Los hombres del Antiguo Testamento entendieron que el Dios de la alianza les había
dado por medio de Moisés una ley, el decálogo, en el que las dos tablas les
recordaban los deberes para con Dios, en la primera tabla, y los deberes para con
el prójimo, en la segunda. Lo entendemos mejor los hombres del Nuevo
Testamento cuando oímos a Jesús decir que los dos mandamientos del amor
compendian toda la ley y los profetas. Además San Juan escribió que en realidad
se trata de un solo mandamiento, porque a Dios no se le puede amar sin amar al
hermano.
Los judíos, sobre todo desde la salida de la esclavitud de Egipto, siempre pensaron
en dedicar a Dios un lugar en el que encontrarse con Él, darle culto, expresarle su
amor, darle gracias y pedirle perdón por haber quebrantado su ley. Primero fue «la
tienda del encuentro», con un espacio reservado, en exclusiva, al sumo sacerdote;
luego construyeron «el templo» con espacios más amplios para el pueblo, pero
quedando excluidos de ellos los gentiles, que no pertenecían al pueblo de Dios. La
purificación del templo que emprende Jesús va más allá de retirar los puestos de
los comerciantes, que después de todo prestaban un servicio al culto al
proporcionar los animales para los sacrificios y facilitar la moneda para las compras.
Lo que anuncia Jesús es la necesidad de otro templo, de otro espacio para vivir las
relaciones con Dios y para vivirlas de otro modo. Así que “destruid este templo y en
tres día lo levantaré”.
El nuevo templo del que habla Jesús, es su propio cuerpo resucitado, su Iglesia que
“es en Cristo como sacramento, o sea signo e instrumento de la unión íntima con
Dios y de la unidad de todo el género humano” (Vaticano II, GS,42). “Cuando se
levantó de entre los muertos, los discípulos se acordaron de que lo había dicho”
(Evang). En este nuevo templo, el Cuerpo de Cristo resucitado, cada uno de sus
miembros, cada cristiano, es a su vez templo del Espíritu Santo. Animado por el
Espíritu, el cristiano viene a ser instrumento de la gracia de Dios, cada uno según el
don recibido del Espíritu. Y todos juntos llevan adelante a obra de Dios en la Iglesia.

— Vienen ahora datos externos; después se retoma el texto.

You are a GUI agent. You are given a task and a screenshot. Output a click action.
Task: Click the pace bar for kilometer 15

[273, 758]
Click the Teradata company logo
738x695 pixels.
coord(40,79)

Este signo se manifiesta en debilidad. También Cristo crucificado, escándalo para
los judíos y necedad para los griegos, es para los llamados fuerza de Dios y
sabiduría de Dios (2ª lect).
En los templos materiales se reúne la familia de los hijos de Dios. Lo que se
recuerda, se vive y se celebra en ellos, ha de hacerse acción salvadora de Dios al
servicio de la nueva fraternidad que hay que conseguir. Aun siendo importantes
obras de arte, los templos materiales no sirven si en ellos no se reúne la familia de
los hijos de Dios, la asamblea de los llamados, la Iglesia convocada para ser
presencia de Cristo resucitado que continúa realizando en el mundo la salvación de
los hombres.
Fuente: Somos.vicencianos.org (con permiso)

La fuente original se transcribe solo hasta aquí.